Set down, exactly and only, everything from the line containing "The image size is (316, 129)." down to the line containing "Select the Token tab" in the data below; the pictures are not part of the copy.
━━━ Task data
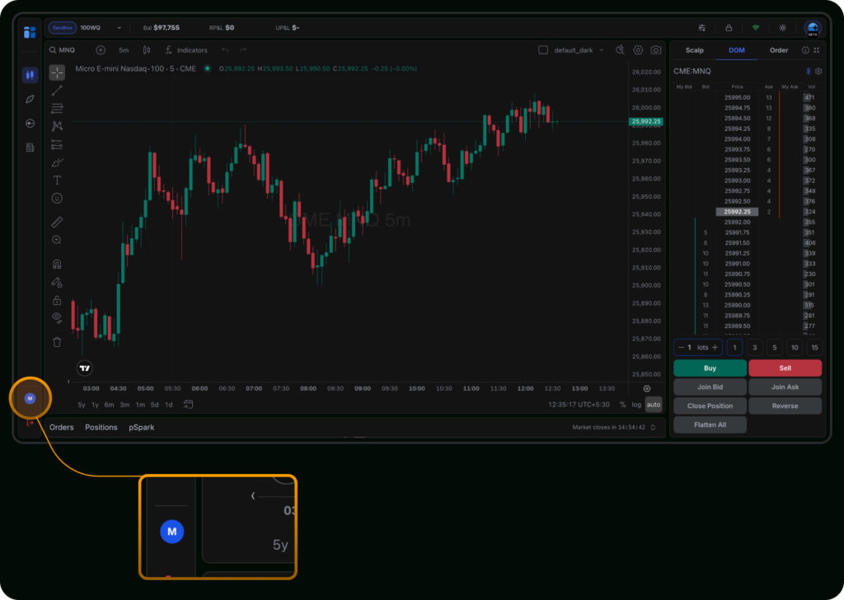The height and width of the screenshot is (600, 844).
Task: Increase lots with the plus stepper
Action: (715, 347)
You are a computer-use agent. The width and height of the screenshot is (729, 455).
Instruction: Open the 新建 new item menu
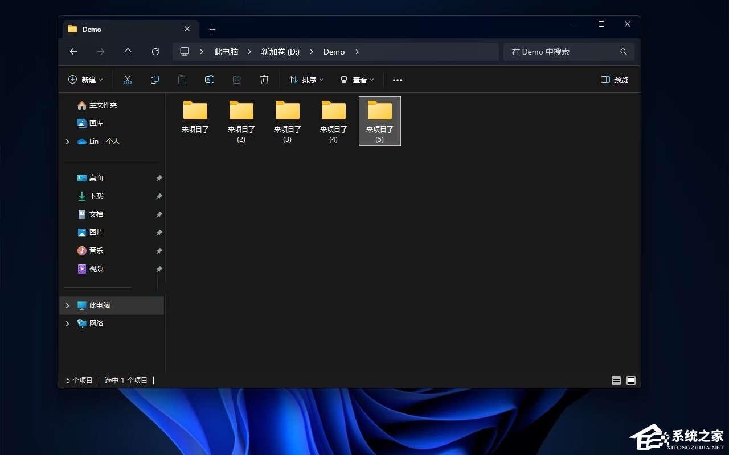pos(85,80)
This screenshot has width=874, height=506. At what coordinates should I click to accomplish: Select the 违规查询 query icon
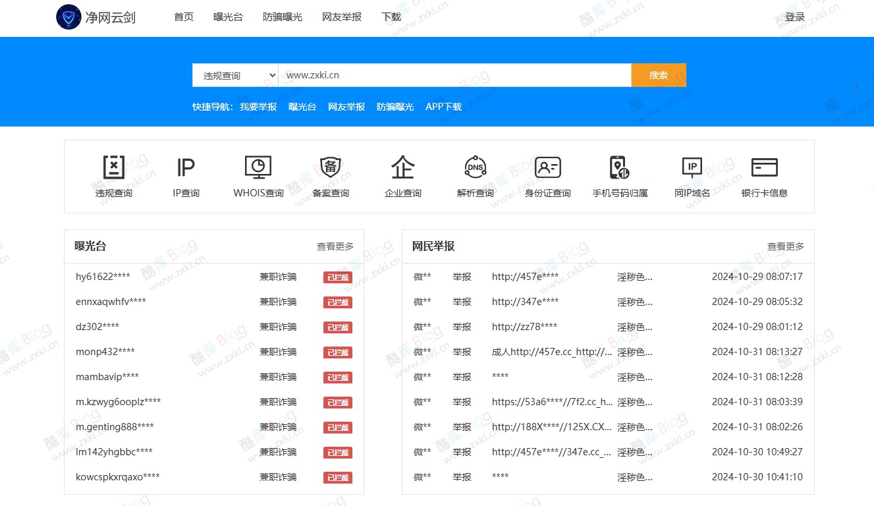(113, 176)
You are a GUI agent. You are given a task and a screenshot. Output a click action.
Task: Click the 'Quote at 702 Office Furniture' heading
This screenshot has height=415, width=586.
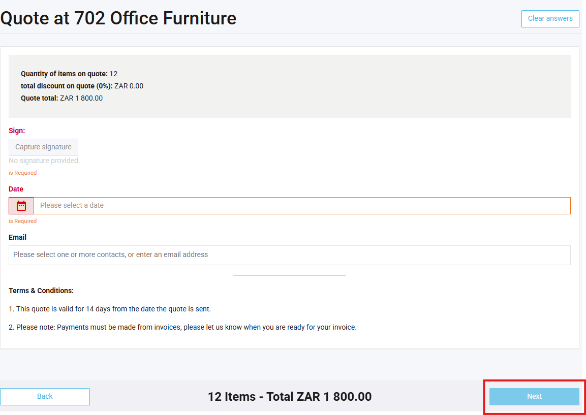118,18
━━━━━━
━━━ Task data
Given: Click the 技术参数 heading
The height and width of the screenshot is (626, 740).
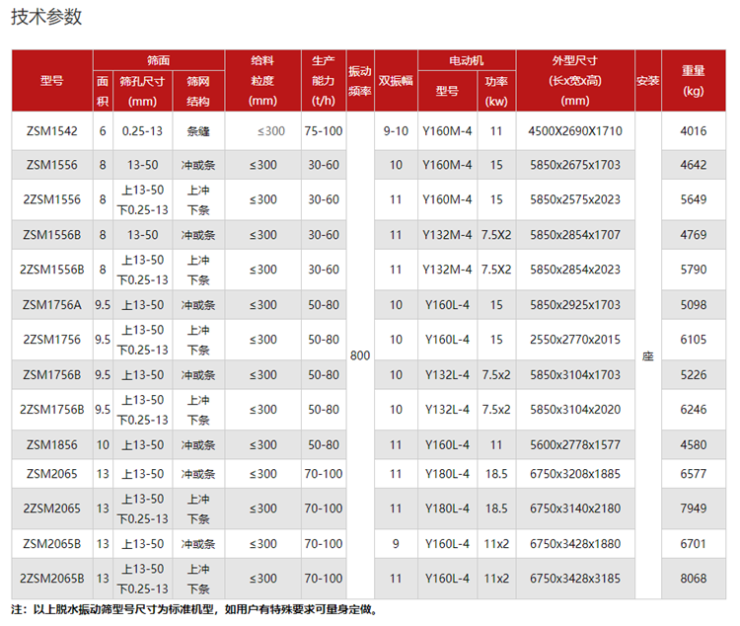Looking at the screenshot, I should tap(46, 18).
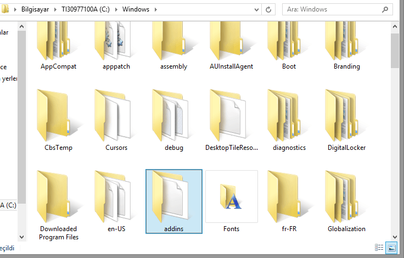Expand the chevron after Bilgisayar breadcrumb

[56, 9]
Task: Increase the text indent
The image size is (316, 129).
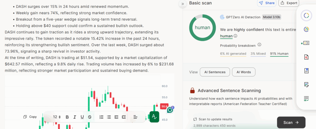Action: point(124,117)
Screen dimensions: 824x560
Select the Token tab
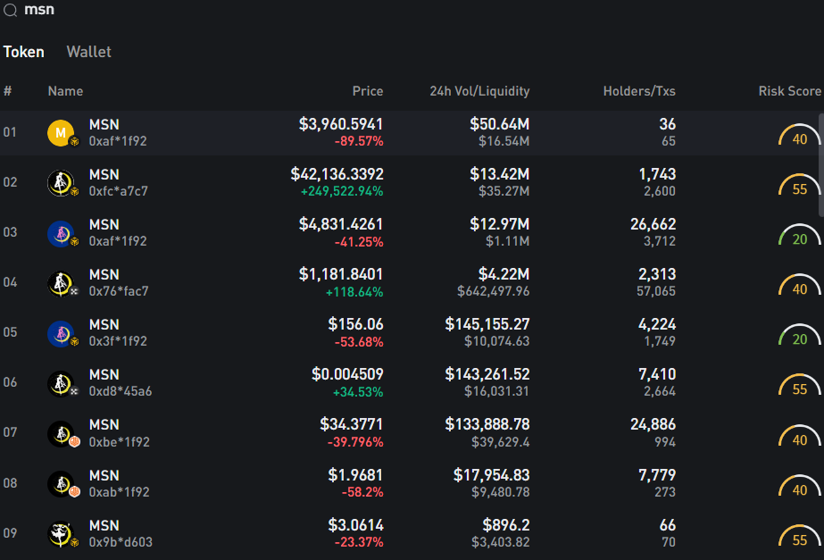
━━━━━━
━━━ Task data
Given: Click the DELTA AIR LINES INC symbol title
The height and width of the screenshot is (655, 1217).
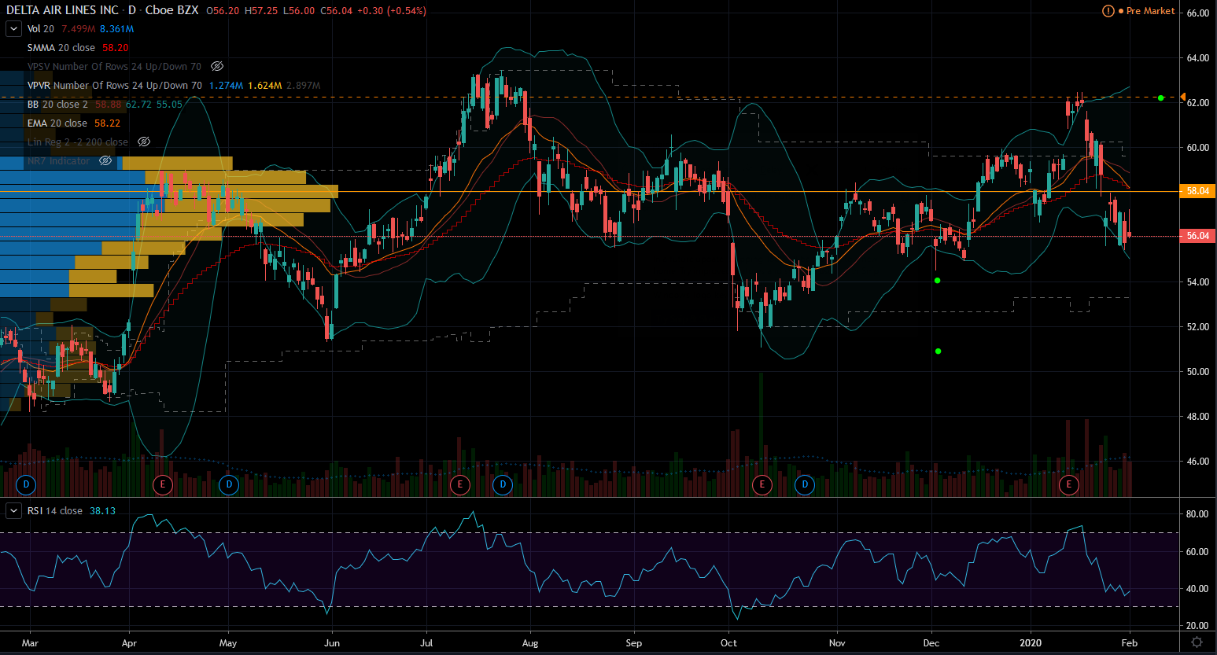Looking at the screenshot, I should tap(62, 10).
━━━━━━
__Task result__
The image size is (316, 129).
Action: point(124,117)
Screen dimensions: 824x560
Select the Token tab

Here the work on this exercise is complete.